Theorizing from the digital flesh of Sihuehuet/Sigüanaba: Muxer de agua, shape-shifts between the borders of Santidad & Putidad by Sonia Aracely

One image from Instagram Post

COURSE: Independent Project

MEDIUM: Digital Illustration/Instagram Post

The media project uses decolonial feminism frameworks to present on reclaiming one’s body through the ancestral deity from El Salvador called the Sigüanaba. Bodies tell stories, which is why the project unpacks the deity as a study for how generational waves of women de-code the enchantment of viewing bodies as shameful. Sigüanaba is interpreted differently by three women from three generations and distinct transnational contexts, but each story intersects in their journey of body reclamation. This is achieved by intersecting mixed media art and research to share the stories onto an Instagram account, @muxerhermosa_muxerhorrible. The social media platform allows for the bridging of diverse struggles, triumphs, and experiences to provide solutions of how to build, maintain and advocate for a healthy relationship with ones’ body.

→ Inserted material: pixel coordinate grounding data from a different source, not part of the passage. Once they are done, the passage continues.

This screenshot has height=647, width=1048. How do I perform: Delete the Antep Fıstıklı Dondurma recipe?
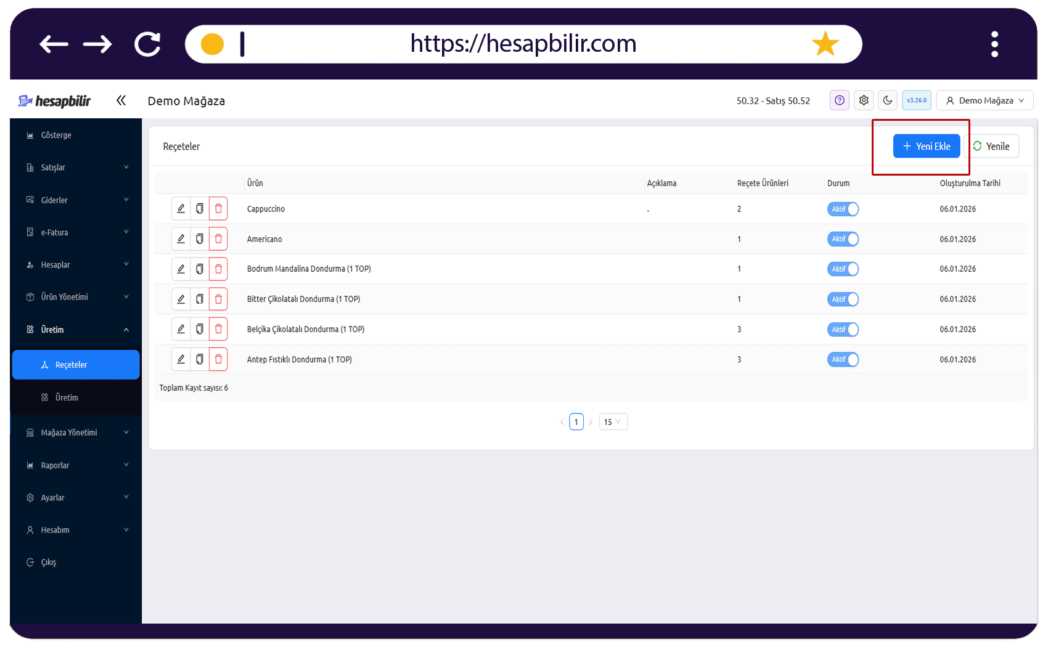(x=218, y=359)
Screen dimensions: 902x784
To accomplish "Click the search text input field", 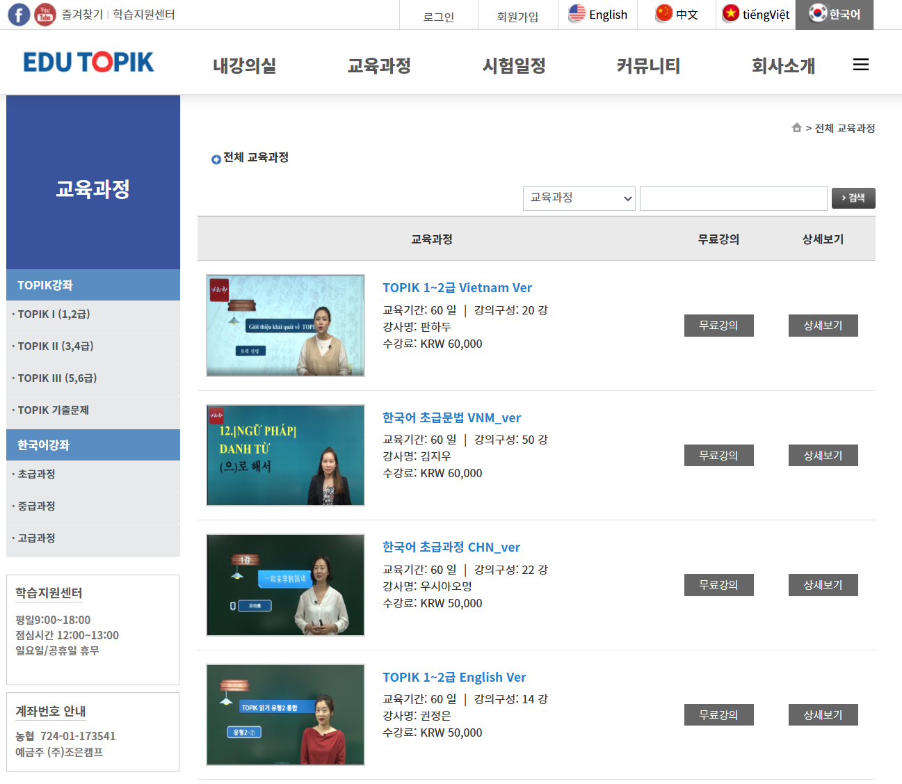I will pos(733,198).
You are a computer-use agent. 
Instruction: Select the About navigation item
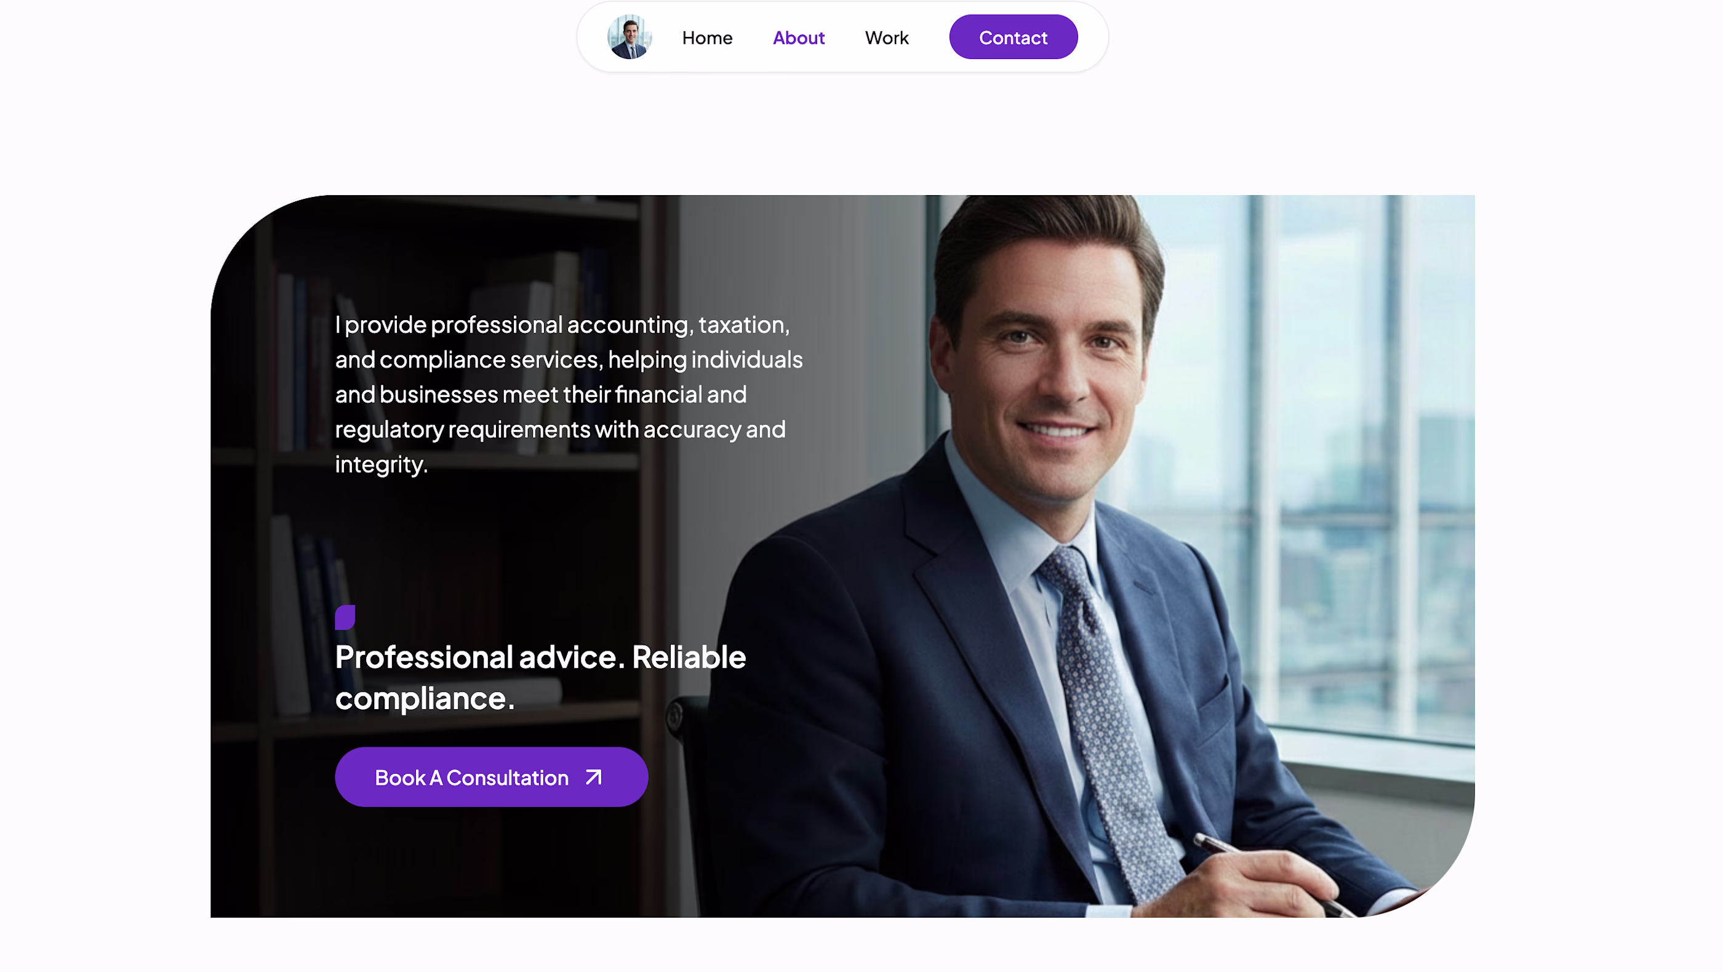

The submission is a combination of a research paper and creative project, produced in a Senior Capstone course during the spring of 2019 for the Department of Humanities & Communication (HCOM) at California State University, Monterey Bay (CSUMB). My undergraduate career become the place to explore discourses in relation to critical decolonial feminism studies. The senior capstone course provided the opportunity to begin forming my identify as an artist scholar. The formation of this identity has led to a continuation of producing coherent media projects while pursing graduate school in the Department of Gender and Women’s Studies (GWS) at the University of Madison, Wisconsin (UW-M). As a graduate student, I am currently passionate about preserving the history of female deities in the American continent by using comics and fictional oral history. Working with interdisciplinary methods thereby places my work at a constant-state of evolution. First it aimed to be daring, edgy and loquacious, but now it stems from a consciousness of self-representation, pain and passion. However, my style is consecutive because it uses bold and vibrant colors to portray personal depictions of women’s experience and form. Through my art work and scholarship I hope to interconnect women’s rights and issues.